━━━━━ DATASET ENTRIES

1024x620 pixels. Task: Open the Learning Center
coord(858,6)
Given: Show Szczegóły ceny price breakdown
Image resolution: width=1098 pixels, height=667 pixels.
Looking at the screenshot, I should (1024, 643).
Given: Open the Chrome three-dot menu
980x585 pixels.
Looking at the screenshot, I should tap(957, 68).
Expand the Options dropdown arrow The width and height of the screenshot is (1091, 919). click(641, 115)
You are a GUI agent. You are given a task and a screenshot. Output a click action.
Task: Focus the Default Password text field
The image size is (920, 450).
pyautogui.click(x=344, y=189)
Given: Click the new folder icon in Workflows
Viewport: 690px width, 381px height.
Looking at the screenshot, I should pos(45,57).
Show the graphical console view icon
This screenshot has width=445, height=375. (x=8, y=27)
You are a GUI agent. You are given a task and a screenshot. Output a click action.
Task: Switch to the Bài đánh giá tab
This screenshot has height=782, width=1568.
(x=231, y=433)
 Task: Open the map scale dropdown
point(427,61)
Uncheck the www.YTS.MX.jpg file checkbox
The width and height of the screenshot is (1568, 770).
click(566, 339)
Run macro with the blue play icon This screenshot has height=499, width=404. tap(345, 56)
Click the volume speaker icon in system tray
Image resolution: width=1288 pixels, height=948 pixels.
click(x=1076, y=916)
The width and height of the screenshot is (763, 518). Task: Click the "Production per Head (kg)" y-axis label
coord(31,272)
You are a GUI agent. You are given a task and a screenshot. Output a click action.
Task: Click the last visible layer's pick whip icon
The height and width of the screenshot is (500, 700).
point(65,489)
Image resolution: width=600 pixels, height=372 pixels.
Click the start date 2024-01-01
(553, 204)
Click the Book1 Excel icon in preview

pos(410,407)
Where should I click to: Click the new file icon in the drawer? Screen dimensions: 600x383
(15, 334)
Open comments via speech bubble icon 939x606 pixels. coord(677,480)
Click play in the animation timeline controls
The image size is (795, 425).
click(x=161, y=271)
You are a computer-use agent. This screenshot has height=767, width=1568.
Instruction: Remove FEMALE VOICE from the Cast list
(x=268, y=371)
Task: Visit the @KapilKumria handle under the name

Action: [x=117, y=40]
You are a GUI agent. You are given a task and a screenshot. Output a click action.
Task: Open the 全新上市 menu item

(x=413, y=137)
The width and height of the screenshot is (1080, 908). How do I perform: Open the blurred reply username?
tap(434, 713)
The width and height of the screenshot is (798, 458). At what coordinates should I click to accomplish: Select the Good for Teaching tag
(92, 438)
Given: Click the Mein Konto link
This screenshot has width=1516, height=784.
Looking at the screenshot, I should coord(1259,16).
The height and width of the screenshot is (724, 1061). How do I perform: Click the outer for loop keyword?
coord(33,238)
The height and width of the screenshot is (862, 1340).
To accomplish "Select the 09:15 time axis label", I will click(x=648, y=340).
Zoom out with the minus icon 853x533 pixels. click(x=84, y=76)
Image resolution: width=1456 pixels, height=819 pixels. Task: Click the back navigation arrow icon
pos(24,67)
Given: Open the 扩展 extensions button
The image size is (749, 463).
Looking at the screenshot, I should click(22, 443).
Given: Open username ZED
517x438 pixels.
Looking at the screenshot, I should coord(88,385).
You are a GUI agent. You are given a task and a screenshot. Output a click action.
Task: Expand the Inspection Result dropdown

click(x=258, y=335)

━━━━━━━━━━

◆ **DIRECTIONS FOR THIS TASK**: Copy out the lines starting at the one containing "The width and height of the screenshot is (798, 458)." and ending with the last line of the entries. Include nothing else.

◆ **RESPONSE TO THIS EXERCISE**:
The width and height of the screenshot is (798, 458). At what coordinates should I click to accomplish: Select the Good for Teaching tag
(92, 438)
Given: Click the Mein Konto link
This screenshot has width=1516, height=784.
Looking at the screenshot, I should coord(1259,16).
The height and width of the screenshot is (724, 1061). How do I perform: Click the outer for loop keyword?
coord(33,238)
The height and width of the screenshot is (862, 1340).
To accomplish "Select the 09:15 time axis label", I will click(x=648, y=340).
Zoom out with the minus icon 853x533 pixels. click(x=84, y=76)
Image resolution: width=1456 pixels, height=819 pixels. Task: Click the back navigation arrow icon
pos(24,67)
Given: Open the 扩展 extensions button
The image size is (749, 463).
Looking at the screenshot, I should click(22, 443).
Given: Open username ZED
517x438 pixels.
Looking at the screenshot, I should coord(88,385).
You are a GUI agent. You are given a task and a screenshot. Output a click action.
Task: Expand the Inspection Result dropdown

click(x=258, y=335)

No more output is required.